Which of the following attacks can be best prevented by limiting the amount of electrical signals emitted from a computer system?

A.
Salami attack

B.
Emanations capturing

C.
Password sniffing

D.
IP spoofing

Explanation:
B: Every electrical device emits electrical radiation into the surrounding environment. These waves contain information, comparable to how wireless
technologies work. This radiation can be carried over a distance, depending on the strength of the signals and the material and objects in the surrounding
area. Attackers have used devices to capture this radiation and port them to their own computer systems so that they can access information not intended
for them. Companies that have information of such sensitive nature that attackers would go through this much trouble usually have special computer
systems with shielding that permit only a small amount of electrical signals to be emitted. The companies can also use material within the walls of the
building to stop these types of electrical waves from passing through them.
A is incorrect because a salami attack is one in which the attacker commits several small crimes with the hope that the overall larger crime will go
unnoticed. It has nothing necessarily to do with electrical signals.
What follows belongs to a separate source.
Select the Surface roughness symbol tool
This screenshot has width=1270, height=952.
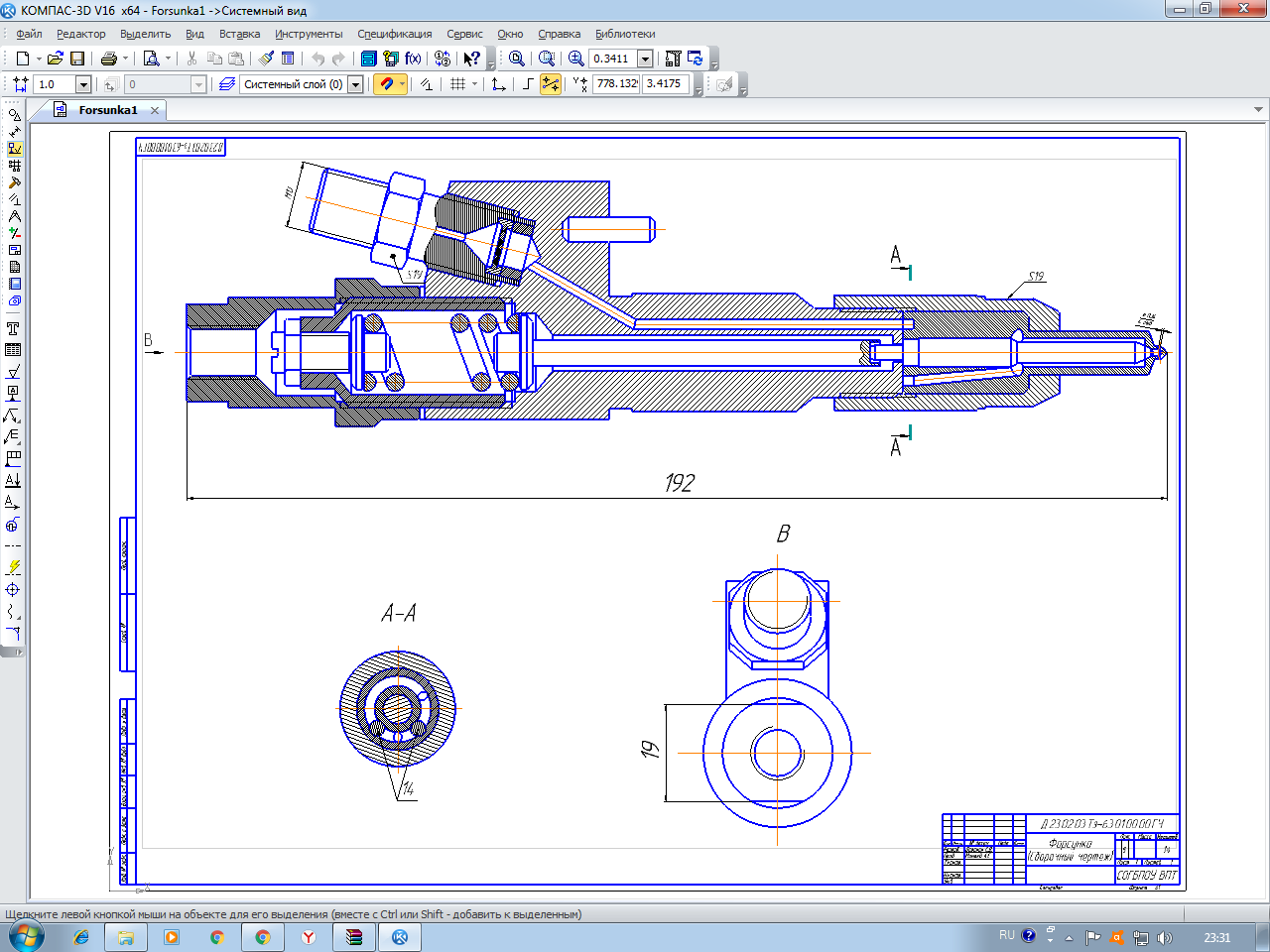[x=13, y=372]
Salami attacks usually take place in the accounting departments of companies, and the
most common example of a salami attack involves subtracting a small amount of funds from many accounts with the hope that such an insignificant
amount would be overlooked. For example, a bank employee may alter a banking software program to subtract 5 cents from each of the bank’s customers’
accounts once a month and move this amount to the employee’s bank account. If this happened to all of the bank’s 50,000 customer accounts, the intruder
could make up to $30,000 a year.
C is incorrect because password sniffing involves sniffing network traffic with the hope of capturing passwords being sent between computers or
devices. It has nothing necessarily to do with capturing electrical signals. Capturing a password is tricky, because it is a piece of data that is usually only
used when a user wants to authenticate into a domain or access a resource. Some systems and applications do send passwords over the network in clear
text, but a majority of them do not anymore. Instead, the user’s workstation performs a one-way hashing function on the password and sends only the
resulting value to the authenticating system or service. The authenticating system has a file containing all users’ password hash values, not the passwords
themselves, and when the authenticating system is asked to verify a user’s password, it compares the hashing value sent to what it has in its file.
D is incorrect because IP spoofing does not involve the capturing of electrical signals. IP spoofing involves either manually changing the IP address
within a packet to show a different address or, more commonly, using a tool that is programmed to provide this functionality for the attacker. Several
attacks that take place use spoofed IP addresses, which give the victim little hope of finding the real system and individual who initiated the attack.